I was not, however, content with general statements of these sorts, but had sought planning assistance in a study by a Harvard Committee under the chairmanship of Derek Bok, then Harvard's President. The report of this study,a document of some 200 pages, was presented to us in 1983. It confirmed the need for a private, autonomous university of international quality and distinction, that would address generic problems of the developing and' Muslim worlds in fresh and original ways. The report went on to propose specific courses of development through which we might pursue this mission.

Early in the present decade, the Board of Trustees of the University became conscious of a need to review how the development of AKU thus far and the great changes that have gone on in the world might affect its future. There were urgent questions concerning the Faculty of Health Sciences and the hospital which were addressed by a Medical Centre Committee that submitted its report in 1993. The Board had proposed in 1991 that a "senior panel" be appointed to undertake a broader review. The report presented in this volume is the product of two years' study and reflection by a Chancellor's Commission which I appointed in 1992, following on the Board's recommendation. It has been reviewed and formally accepted by the Board and by myself, as Chancellor, as the guiding statement of the mission and character of AKU as we intend it to be in the years to come.

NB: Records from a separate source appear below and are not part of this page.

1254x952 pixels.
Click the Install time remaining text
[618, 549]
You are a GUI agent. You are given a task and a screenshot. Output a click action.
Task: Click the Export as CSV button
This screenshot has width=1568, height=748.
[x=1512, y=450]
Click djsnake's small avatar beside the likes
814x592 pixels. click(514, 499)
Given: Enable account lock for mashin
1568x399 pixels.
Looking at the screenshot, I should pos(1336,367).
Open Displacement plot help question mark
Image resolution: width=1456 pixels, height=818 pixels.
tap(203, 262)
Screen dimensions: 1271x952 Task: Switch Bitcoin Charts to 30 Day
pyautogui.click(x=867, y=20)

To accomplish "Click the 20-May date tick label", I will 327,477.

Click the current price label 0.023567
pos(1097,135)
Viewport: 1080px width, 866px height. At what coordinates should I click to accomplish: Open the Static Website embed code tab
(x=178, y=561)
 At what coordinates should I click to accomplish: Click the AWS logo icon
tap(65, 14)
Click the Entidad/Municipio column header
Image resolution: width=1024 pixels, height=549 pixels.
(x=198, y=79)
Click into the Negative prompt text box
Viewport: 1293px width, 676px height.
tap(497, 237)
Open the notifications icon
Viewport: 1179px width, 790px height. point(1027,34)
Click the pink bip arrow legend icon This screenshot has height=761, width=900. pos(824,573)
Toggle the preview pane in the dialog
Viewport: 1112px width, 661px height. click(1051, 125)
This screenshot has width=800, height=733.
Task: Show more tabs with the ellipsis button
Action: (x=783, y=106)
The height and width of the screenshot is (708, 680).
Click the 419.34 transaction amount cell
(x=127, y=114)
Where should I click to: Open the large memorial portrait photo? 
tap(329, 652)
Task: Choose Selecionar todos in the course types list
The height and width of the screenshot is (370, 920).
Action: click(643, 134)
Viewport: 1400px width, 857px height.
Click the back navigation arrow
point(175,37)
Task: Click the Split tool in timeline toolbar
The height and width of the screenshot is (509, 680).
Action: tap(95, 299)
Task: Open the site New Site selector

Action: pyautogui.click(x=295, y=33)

The title of this report, "The Future of the Aga Khan University : Evolution of a Vision" expresses accurately the general conclusions of the Commission. It was asked to review the founding vision of the University and the conceptions for its development that were set forth in the Harvard Report. The Commission undertook a very broad review of changes in higher education and research and in the general situation of the developing and Muslim worlds; it also assessed the effects that our experience and problems in bringing AKU to its present state, and changes elsewhere in the Aga Khan Development Network, might have had. These reviews did not lead the Commission to think any sharp transformations in the original vision of AKU were required for the future. The need for AKU as a private, autonomous international institution of quality and distinction, serving the developing and Muslim worlds in original ways, was found to be at least as compelling as it was when AKU was founded. Like the Harvard Committee, the Chancellor's Commission emphasises that AKU must seek distinction by strong commitments to research and education of the highest standards.